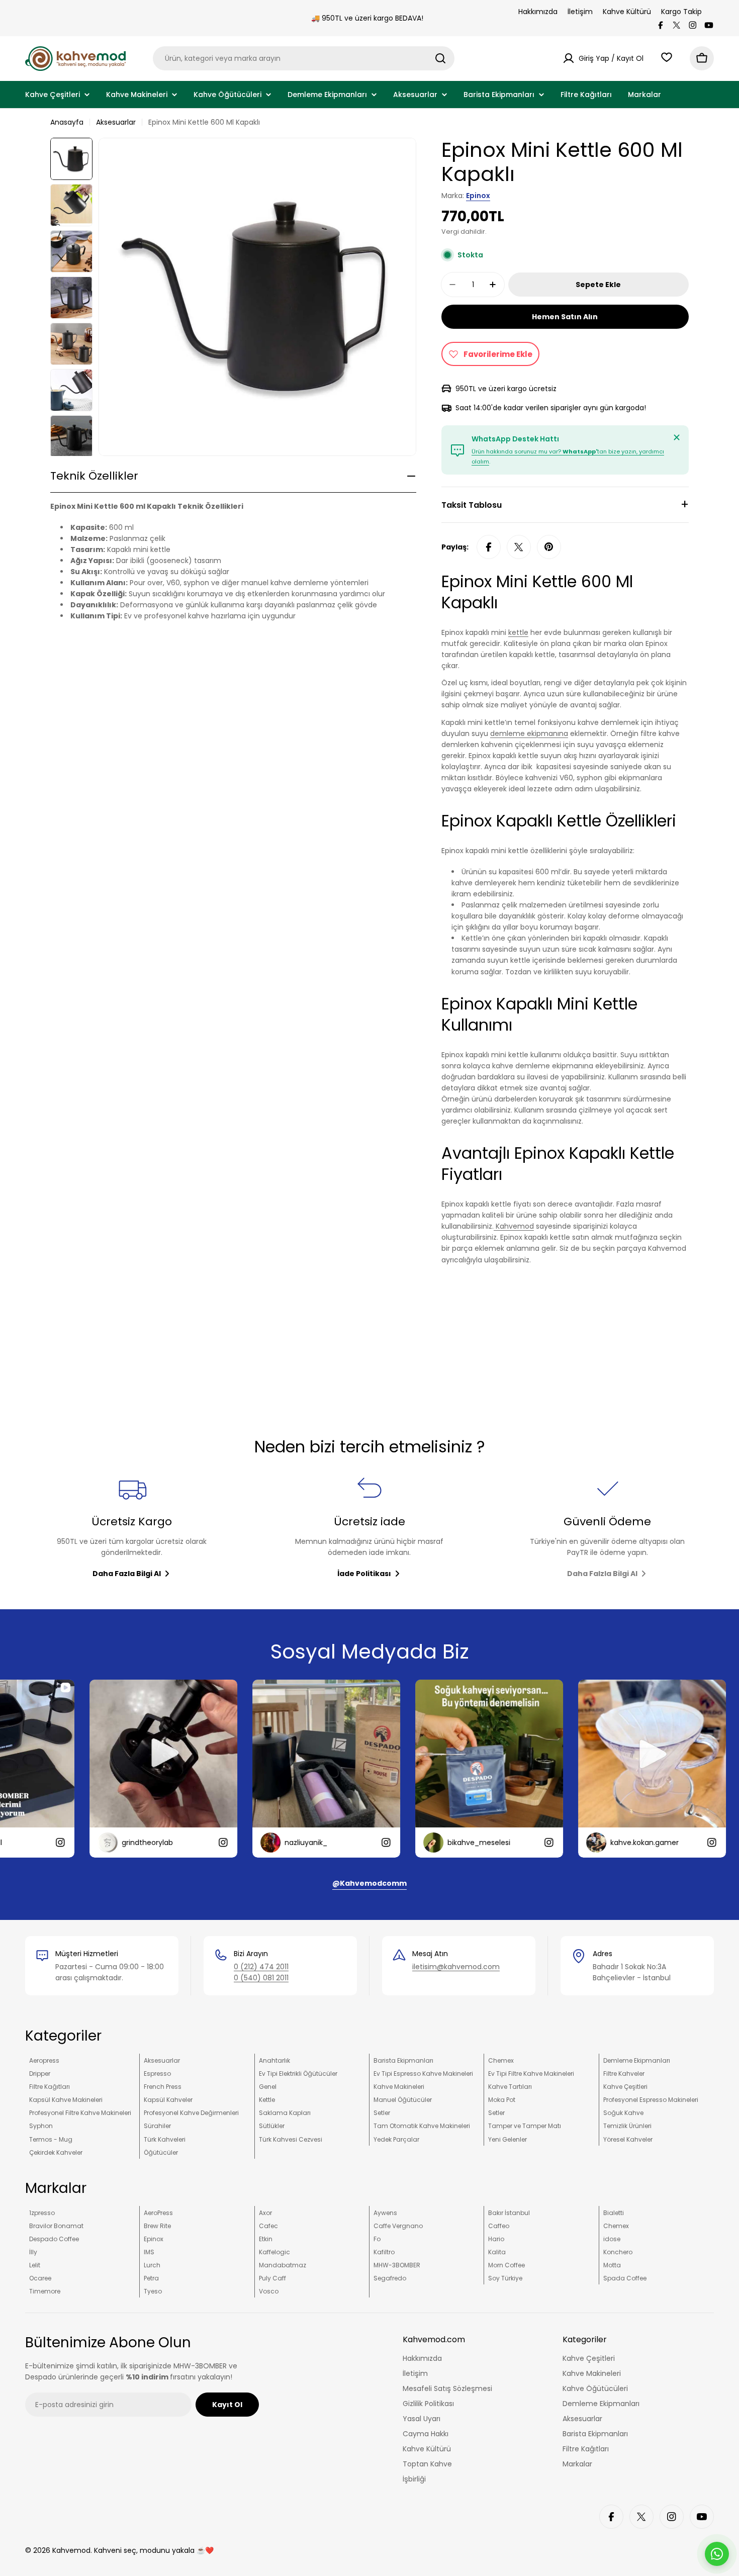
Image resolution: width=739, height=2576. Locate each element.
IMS (149, 2252)
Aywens (385, 2213)
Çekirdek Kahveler (55, 2152)
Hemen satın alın (565, 317)
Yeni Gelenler (507, 2139)
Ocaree (40, 2278)
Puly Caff (272, 2278)
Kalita (497, 2252)
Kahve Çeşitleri (625, 2086)
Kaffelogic (274, 2252)
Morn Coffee (506, 2265)
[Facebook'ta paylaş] (489, 547)
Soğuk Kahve (623, 2112)
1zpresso (42, 2213)
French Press (162, 2086)
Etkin (265, 2239)
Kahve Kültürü (627, 12)
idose (611, 2239)
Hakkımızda (538, 12)
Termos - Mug (50, 2139)
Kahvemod (514, 1226)
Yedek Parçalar (396, 2139)
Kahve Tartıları (510, 2086)
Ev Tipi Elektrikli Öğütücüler (298, 2073)
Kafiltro (384, 2252)
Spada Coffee (624, 2278)
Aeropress (44, 2060)
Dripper (39, 2073)
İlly (33, 2252)
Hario (496, 2239)
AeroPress (158, 2213)
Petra (151, 2278)
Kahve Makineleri (399, 2086)
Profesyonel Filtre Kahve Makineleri (80, 2112)
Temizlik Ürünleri (627, 2126)
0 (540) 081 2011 (261, 1978)
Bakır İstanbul (509, 2213)
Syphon (41, 2126)
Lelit (34, 2265)
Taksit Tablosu (471, 505)
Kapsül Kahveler (168, 2099)
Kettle (267, 2099)
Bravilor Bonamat (56, 2226)
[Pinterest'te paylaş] (549, 547)
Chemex (501, 2060)
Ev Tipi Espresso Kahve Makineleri (423, 2073)
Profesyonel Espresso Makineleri (650, 2099)
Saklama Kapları (285, 2112)
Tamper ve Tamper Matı (524, 2126)
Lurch (152, 2265)
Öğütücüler (161, 2152)
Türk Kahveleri (165, 2139)
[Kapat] (676, 437)
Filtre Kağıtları (49, 2086)
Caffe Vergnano (398, 2226)
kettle (518, 632)
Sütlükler (272, 2126)
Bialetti (613, 2213)
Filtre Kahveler (623, 2073)
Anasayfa (66, 122)
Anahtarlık (274, 2060)
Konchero (617, 2252)
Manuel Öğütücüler (403, 2099)
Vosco (269, 2291)
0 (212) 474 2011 (261, 1967)
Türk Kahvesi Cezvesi (290, 2139)
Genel (267, 2086)
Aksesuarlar (116, 122)
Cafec (268, 2226)
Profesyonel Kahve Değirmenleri (191, 2112)
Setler (382, 2112)
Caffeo (498, 2226)
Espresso (157, 2073)
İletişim (580, 12)
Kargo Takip (681, 12)
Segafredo (390, 2278)
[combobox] (303, 58)
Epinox (478, 196)
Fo (377, 2239)
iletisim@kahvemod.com (456, 1967)
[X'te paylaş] (519, 547)
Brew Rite (157, 2226)
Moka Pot (501, 2099)
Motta (612, 2265)
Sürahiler (157, 2126)
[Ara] (440, 58)
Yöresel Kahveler (628, 2139)
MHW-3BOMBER (397, 2265)
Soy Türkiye (505, 2278)
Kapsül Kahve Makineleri (66, 2099)
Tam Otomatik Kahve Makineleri (422, 2126)
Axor (265, 2213)
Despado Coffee (54, 2239)
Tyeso (153, 2291)
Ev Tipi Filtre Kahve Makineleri (531, 2073)
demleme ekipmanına (529, 733)
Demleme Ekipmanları (636, 2060)
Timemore (44, 2291)
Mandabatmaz (282, 2265)
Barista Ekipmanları (403, 2060)
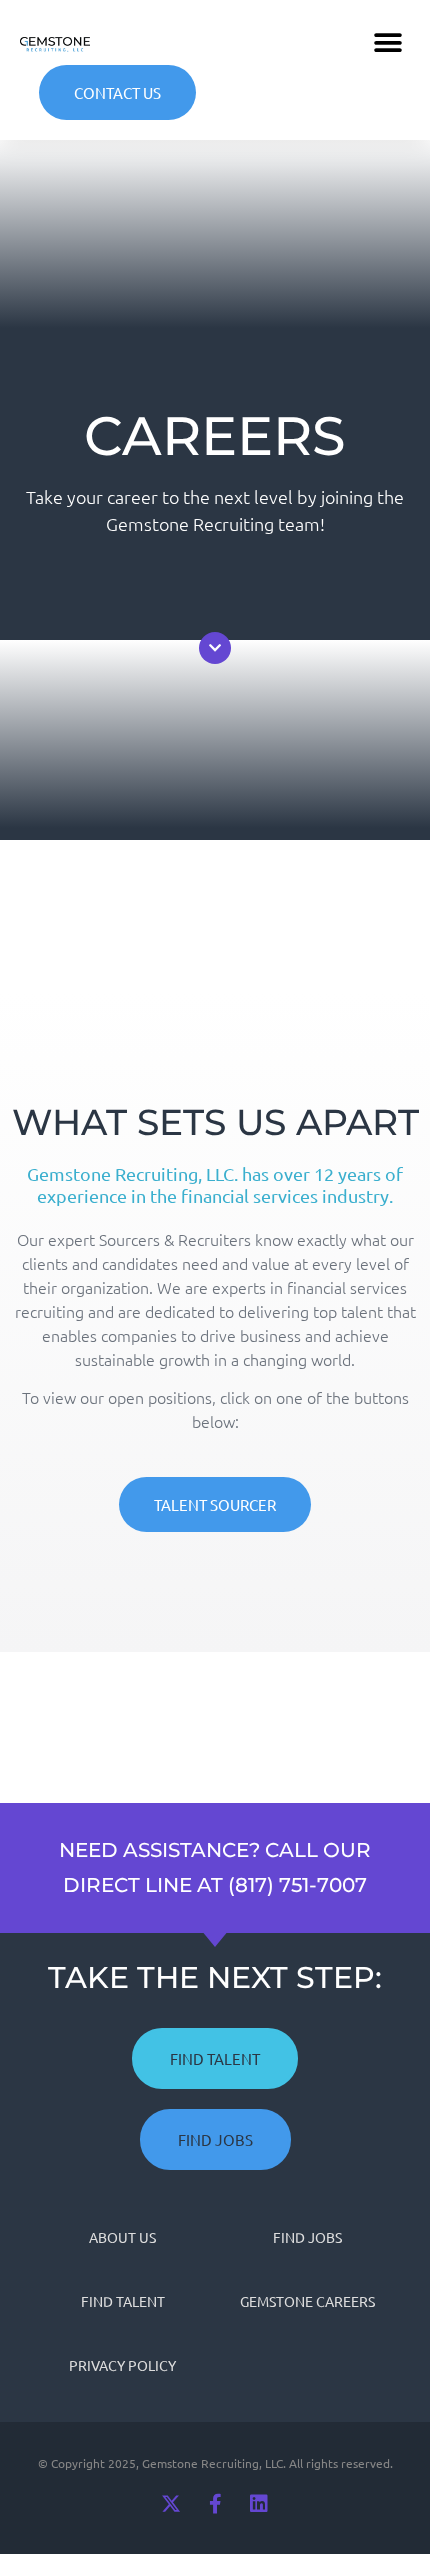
——
WHAT TO DO: From the records above, extract exactly and only the lines that begin at the line with "Bakır İstanbul (509, 2213)" and stop after the line with "Espresso (157, 2073)".

RESPONSE BOX:
Bakır İstanbul (509, 2213)
Syphon (41, 2126)
Lelit (34, 2265)
Taksit Tablosu (471, 505)
Kapsül Kahveler (168, 2099)
Kettle (267, 2099)
Bravilor Bonamat (56, 2226)
[Pinterest'te paylaş] (549, 547)
Chemex (501, 2060)
Ev Tipi Espresso Kahve Makineleri (423, 2073)
Profesyonel Espresso Makineleri (650, 2099)
Saklama Kapları (285, 2112)
Tamper ve Tamper Matı (524, 2126)
Lurch (152, 2265)
Öğütücüler (161, 2152)
Türk Kahveleri (165, 2139)
[Kapat] (676, 437)
Filtre Kağıtları (49, 2086)
Caffe Vergnano (398, 2226)
kettle (518, 632)
Sütlükler (272, 2126)
Bialetti (613, 2213)
Filtre Kahveler (623, 2073)
Anasayfa (66, 122)
Anahtarlık (274, 2060)
Konchero (617, 2252)
Manuel Öğütücüler (403, 2099)
Vosco (269, 2291)
0 (212) 474 2011 (261, 1967)
Türk Kahvesi Cezvesi (290, 2139)
Genel (267, 2086)
Aksesuarlar (116, 122)
Cafec (268, 2226)
Profesyonel Kahve Değirmenleri (191, 2112)
Setler (382, 2112)
Caffeo (498, 2226)
Espresso (157, 2073)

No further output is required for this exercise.